Honorific Prefix: | Dame |
Lesley Rees | |
Honorific Suffix: | DBE |
Birth Date: | 17 November 1942 |
Nationality: | British |
Fields: | Endocrinology |
Workplaces: | St Bartholomew's Hospital Medical College |
Alma Mater: | St Bartholomew's Hospital Medical College |
Awards: | DBE |
Dame Lesley Howard Rees DBE[1] is a British professor, medical doctor, and endocrinologist. She was Dean of St Bartholomew's Hospital Medical College (Bart's) from 1989 to 1995, the first and only woman to hold this post. Rees led the college to a successful merger with the London Hospital Medical College as part of Queen Mary University of London in 1995.[2] She is currently emeritus professor of chemical endocrinology at Bart's.
Rees was educated at Pate's Grammar School for Girls, Cheltenham. Rees studied at Bart's and qualified in 1965. She went on to specialise in clinical endocrinology and was appointed professor of chemical endocrinology in 1980. She also became the University of London's public orator, the first science graduate to hold this post. She has published more than 300 articles in peer-reviewed journals, and in 1980 delivered the Goulstonian lecture of the Royal College of Physicians.[3]

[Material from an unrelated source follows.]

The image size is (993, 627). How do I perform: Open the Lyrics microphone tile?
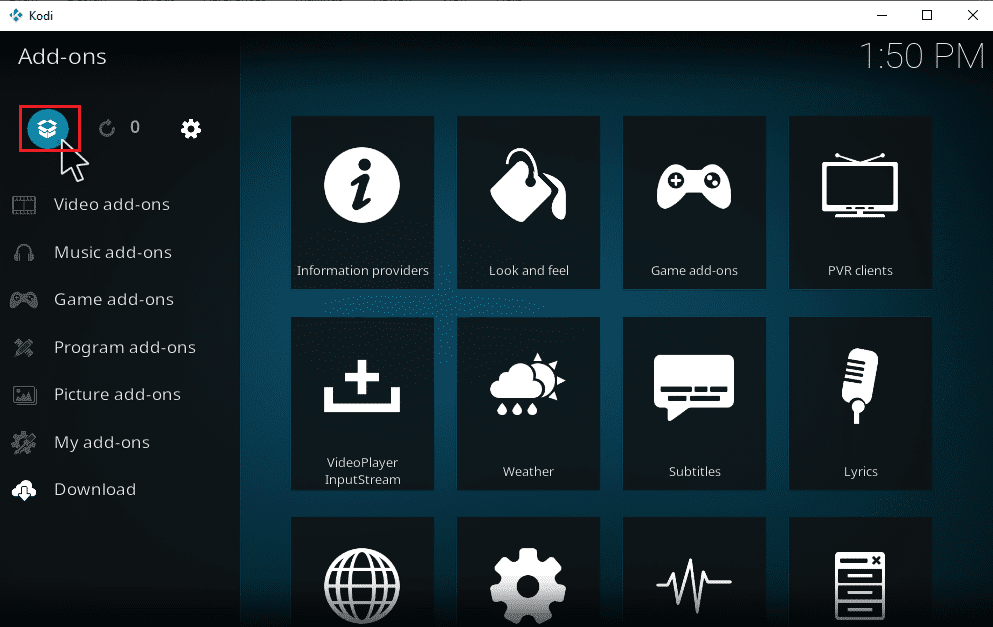pos(860,403)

In 1984 Rees became the first woman to serve as chairman of the UK Society for Endocrinology and was awarded its Jubilee Medal in 1989.[4] She was chair of the editorial board of the society's academic journal Clinical Endocrinology for 10 years until 2010.[5] Rees also served as Secretary General of the International Society of Endocrinology,[6] the first time the post was held outside the USA.
In 1983, as subdean at Bart's, Rees "was given" the task of reforming medical education. An innovative development was the building of a Clinical Skills Laboratory for medical students, nursing and midwifery training.[7] This was modelled on a laboratory at the University of Limburg in Maastricht which had been shown to raise the performance of clinical skills in medical students.[8]
Rees became the first Director of Education at the Royal College of Physicians in 1997. In 2001, Rees was awarded a DBE for services to medical education.[9]